Nanée didn’t say a word, either. She just watched him go. She wasn’t a watcher, but she was watching him.
Monday, November 25, 1940
VILLA AIR-BEL
Madame Nouget was measuring the day’s bread into equal portions and the children were just in from milking the cow, with Dagobert tagging along, when Edouard entered the kitchen. He was headed for the bathroom darkroom, but Peterkin’s face lit up the way it did, and the boy insisted he would share his cup of warm milk with Edouard. T split her son’s milk in two portions, and Peterkin brought the second cup to him, carrying it so carefully.
“It will make your belly warm for the day,” the boy said.
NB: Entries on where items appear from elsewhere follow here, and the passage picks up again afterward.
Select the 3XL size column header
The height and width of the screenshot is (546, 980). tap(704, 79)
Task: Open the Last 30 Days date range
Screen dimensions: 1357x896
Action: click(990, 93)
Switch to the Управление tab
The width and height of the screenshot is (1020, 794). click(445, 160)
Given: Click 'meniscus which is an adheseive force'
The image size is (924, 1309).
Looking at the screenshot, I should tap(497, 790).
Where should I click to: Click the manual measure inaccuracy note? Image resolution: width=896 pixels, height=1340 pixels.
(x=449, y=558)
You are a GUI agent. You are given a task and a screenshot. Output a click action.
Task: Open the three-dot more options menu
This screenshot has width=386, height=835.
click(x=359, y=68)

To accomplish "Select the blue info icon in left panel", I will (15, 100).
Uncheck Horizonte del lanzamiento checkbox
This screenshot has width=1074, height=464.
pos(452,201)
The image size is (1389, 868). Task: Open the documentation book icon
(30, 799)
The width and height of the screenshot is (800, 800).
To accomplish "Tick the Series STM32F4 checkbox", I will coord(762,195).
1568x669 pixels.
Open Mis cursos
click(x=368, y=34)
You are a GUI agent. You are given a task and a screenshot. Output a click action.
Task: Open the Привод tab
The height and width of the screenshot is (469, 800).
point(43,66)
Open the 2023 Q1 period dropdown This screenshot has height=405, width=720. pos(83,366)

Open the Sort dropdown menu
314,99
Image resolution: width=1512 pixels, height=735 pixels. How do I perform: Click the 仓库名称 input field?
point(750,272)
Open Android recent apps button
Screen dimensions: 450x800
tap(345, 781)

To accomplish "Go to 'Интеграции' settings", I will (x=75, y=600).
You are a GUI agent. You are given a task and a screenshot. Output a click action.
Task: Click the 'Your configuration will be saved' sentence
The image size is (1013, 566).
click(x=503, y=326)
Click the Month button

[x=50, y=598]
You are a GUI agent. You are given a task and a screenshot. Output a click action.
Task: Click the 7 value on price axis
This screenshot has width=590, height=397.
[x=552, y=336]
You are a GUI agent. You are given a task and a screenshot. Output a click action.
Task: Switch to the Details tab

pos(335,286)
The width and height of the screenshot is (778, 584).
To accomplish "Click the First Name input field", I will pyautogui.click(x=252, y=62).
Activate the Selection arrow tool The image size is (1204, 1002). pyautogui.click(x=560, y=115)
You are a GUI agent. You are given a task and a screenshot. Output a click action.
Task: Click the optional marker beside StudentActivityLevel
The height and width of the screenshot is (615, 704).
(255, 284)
They were all hungry, always. This was a way T cared for her son, feeding him something warm and soothing, loving, as the day started and again before she tucked him into bed. Edouard didn’t want to deprive the boy of a drop, but he imagined Luki handing this cup to him, how much it pleased both of these children to share what they had.
“Thank you,” he said, relieved to see as he accepted the cup that T was surreptitiously topping up Peterkin’s own cup from the milk set aside for the neighbors.